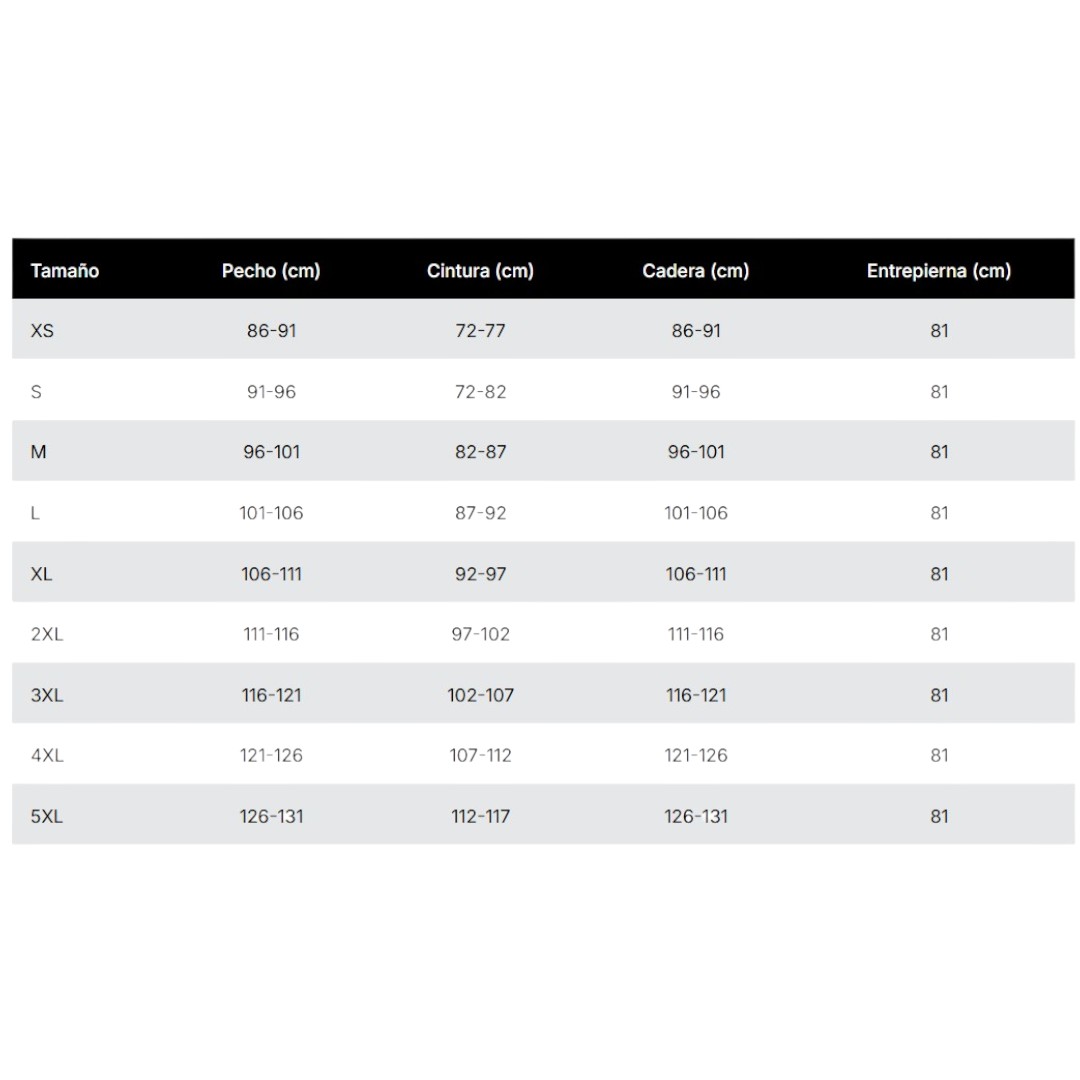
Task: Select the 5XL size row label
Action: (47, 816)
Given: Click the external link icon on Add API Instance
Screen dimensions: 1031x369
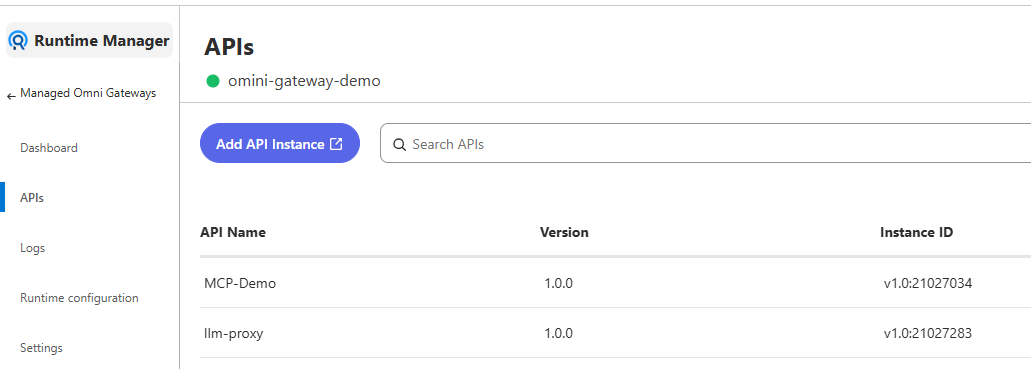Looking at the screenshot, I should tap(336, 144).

_ _ _

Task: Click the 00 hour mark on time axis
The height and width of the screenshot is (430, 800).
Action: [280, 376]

_ _ _

TASK DETAILS — Each line of the entries where the string "Click" occurs should be shown.

RESULT OF THE TASK —
Given: Click the external link icon on Add API Instance
Task: Click the 00 hour mark on time axis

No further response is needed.